■ PROBLEM TO WORK ON ■
Every line of the data needs to be returned exactly.

(Stored data entries)
*****

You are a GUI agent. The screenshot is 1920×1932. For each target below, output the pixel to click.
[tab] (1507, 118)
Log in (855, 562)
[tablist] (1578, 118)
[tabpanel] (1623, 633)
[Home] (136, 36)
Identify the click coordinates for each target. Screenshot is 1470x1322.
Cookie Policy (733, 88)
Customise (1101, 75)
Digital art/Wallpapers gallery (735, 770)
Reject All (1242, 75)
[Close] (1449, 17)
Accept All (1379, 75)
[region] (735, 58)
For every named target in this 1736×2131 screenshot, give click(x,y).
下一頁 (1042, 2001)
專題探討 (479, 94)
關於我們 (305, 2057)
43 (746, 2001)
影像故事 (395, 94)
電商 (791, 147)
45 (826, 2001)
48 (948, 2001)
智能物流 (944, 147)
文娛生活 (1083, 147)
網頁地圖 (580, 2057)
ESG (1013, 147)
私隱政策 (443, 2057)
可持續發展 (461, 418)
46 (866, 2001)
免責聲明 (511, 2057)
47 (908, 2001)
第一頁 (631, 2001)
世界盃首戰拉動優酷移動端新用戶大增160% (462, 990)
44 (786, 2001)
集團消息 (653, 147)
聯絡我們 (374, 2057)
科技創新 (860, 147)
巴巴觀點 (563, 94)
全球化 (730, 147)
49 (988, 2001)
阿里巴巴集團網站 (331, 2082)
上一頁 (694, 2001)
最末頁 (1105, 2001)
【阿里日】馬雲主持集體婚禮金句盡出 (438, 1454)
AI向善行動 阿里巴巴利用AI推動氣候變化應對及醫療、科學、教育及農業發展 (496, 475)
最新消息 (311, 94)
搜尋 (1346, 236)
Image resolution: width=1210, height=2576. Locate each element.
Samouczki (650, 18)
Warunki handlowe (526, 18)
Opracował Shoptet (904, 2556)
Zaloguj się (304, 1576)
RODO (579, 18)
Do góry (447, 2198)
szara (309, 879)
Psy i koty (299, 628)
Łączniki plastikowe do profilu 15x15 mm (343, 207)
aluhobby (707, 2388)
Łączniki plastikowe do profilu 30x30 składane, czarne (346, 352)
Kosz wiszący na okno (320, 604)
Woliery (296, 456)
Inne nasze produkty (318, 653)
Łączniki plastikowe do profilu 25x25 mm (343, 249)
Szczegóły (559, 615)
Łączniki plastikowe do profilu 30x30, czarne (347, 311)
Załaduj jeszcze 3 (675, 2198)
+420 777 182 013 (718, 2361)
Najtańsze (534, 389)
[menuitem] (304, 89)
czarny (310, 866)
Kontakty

*****

■ ANSWER FOR THIS EXERCISE ■
You are a GUI agent. The screenshot is 1920×1932. For each target below, output the pixel to click.
[tab] (1507, 118)
Log in (855, 562)
[tablist] (1578, 118)
[tabpanel] (1623, 633)
[Home] (136, 36)
Identify the click coordinates for each target. Screenshot is 1470x1322.
Cookie Policy (733, 88)
Customise (1101, 75)
Digital art/Wallpapers gallery (735, 770)
Reject All (1242, 75)
[Close] (1449, 17)
Accept All (1379, 75)
[region] (735, 58)
For every named target in this 1736×2131 screenshot, give click(x,y).
下一頁 (1042, 2001)
專題探討 (479, 94)
關於我們 (305, 2057)
43 (746, 2001)
影像故事 (395, 94)
電商 (791, 147)
45 (826, 2001)
48 (948, 2001)
智能物流 (944, 147)
文娛生活 (1083, 147)
網頁地圖 (580, 2057)
ESG (1013, 147)
私隱政策 (443, 2057)
可持續發展 (461, 418)
46 (866, 2001)
免責聲明 (511, 2057)
47 (908, 2001)
第一頁 (631, 2001)
世界盃首戰拉動優酷移動端新用戶大增160% (462, 990)
44 (786, 2001)
集團消息 (653, 147)
聯絡我們 (374, 2057)
科技創新 (860, 147)
巴巴觀點 (563, 94)
全球化 (730, 147)
49 (988, 2001)
阿里巴巴集團網站 (331, 2082)
上一頁 (694, 2001)
最末頁 (1105, 2001)
【阿里日】馬雲主持集體婚禮金句盡出 (438, 1454)
AI向善行動 阿里巴巴利用AI推動氣候變化應對及醫療、科學、教育及農業發展 (496, 475)
最新消息 (311, 94)
搜尋 (1346, 236)
Image resolution: width=1210, height=2576. Locate each element.
Samouczki (650, 18)
Warunki handlowe (526, 18)
Opracował Shoptet (904, 2556)
Zaloguj się (304, 1576)
RODO (579, 18)
Do góry (447, 2198)
szara (309, 879)
Psy i koty (299, 628)
Łączniki plastikowe do profilu 15x15 mm (343, 207)
aluhobby (707, 2388)
Łączniki plastikowe do profilu 30x30 składane, czarne (346, 352)
Kosz wiszący na okno (320, 604)
Woliery (296, 456)
Inne nasze produkty (318, 653)
Łączniki plastikowe do profilu 25x25 mm (343, 249)
Szczegóły (559, 615)
Łączniki plastikowe do profilu 30x30, czarne (347, 311)
Załaduj jeszcze 3 (675, 2198)
+420 777 182 013 (718, 2361)
Najtańsze (534, 389)
[menuitem] (304, 89)
czarny (310, 866)
Kontakty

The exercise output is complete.